By Anne Collier
“How do we learn from the past?” asks the narrator of the promotional video for “Class Actions,” a 30-min. PBS documentary about three US towns that, with the help of young activists *have* learned from the past and not let hate take over again. “In Oxford, Miss., student leaders find the strength to unify their campus,” says narrator Yul Kwon, who found the strength himself to win “Survivor” in 2006. And PBS’s producers document similar actions against hate and intolerance in Bloomington, Ind., and Lancaster, Calif. So “Not in Our Town” – which began in 1995 and reportedly sparked a movement that spread to hundreds of towns around the US, as well as in South Africa, Ireland, Czech Republic and Ukraine – has become “Not in Our School.” This movement to swamp intolerance and hate with kindness and respect is now doing so in school. It’s happening with the help of student Graeme Taylor in Ann Arbor, Mich.; freshman Aidan McDaniel at Berkeley Springs High School in Morgan County, W.V.; senior Torin Hovander at Sandia High School in Albuquerque, N.M.; teacher Ms. Lasche and her students Concord Middle School in Concord, N.C.; 8th-grader Merna Youssef at North East Middle School in St. Louis; and students at McClure Middle School in Kennesaw, Ga., and Edward Town Middle School in Sanborn, N.Y. To read more about these student leaders, their teachers, and schools, please go to Sprigeo.com. Then there’s youth-initiated bullying prevention online: Young members of WeeWorld.com (likely middle and younger high school students) have organized their own anonymous Anti-Bullying Task Force in that virtual world (see this YouTube video about it). The impact on society of these students and the teachers and sites supporting them is growing – just like that of “Not in Our Town” over the past decade and a half.

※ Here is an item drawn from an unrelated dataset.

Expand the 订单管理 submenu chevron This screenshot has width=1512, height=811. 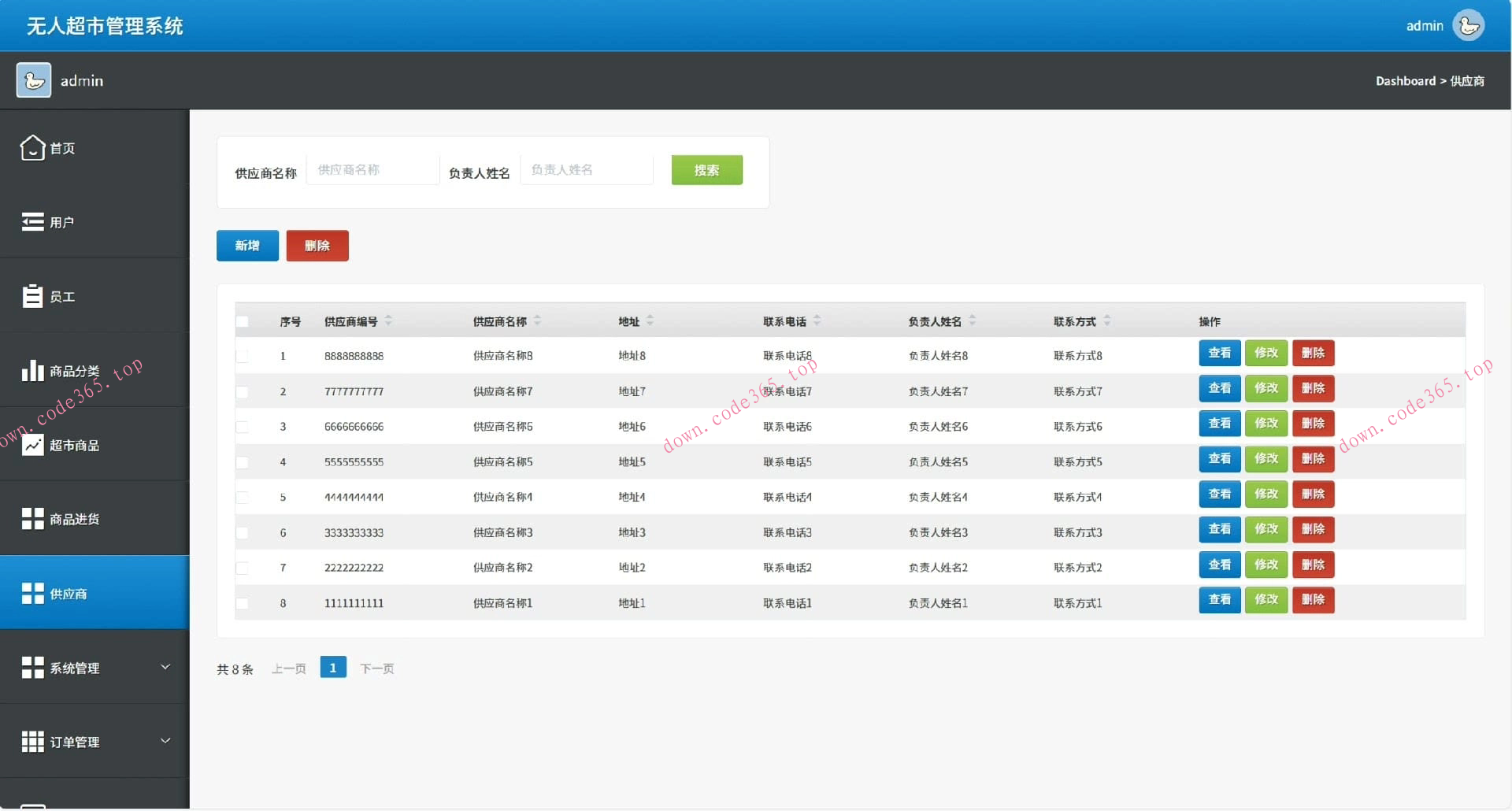(165, 741)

“‘Not in Our School’ is based on the idea that students can lead the way,” says its executive producer Patrice O’Neill. And a student in this 3-min. video about the project says why: “People will really listen to you when you try and do something right.” On the documentary’s Web page, there’s a screening kit and discussion guide for any student, school, or household that wants to hold a screening of “Class Actions.”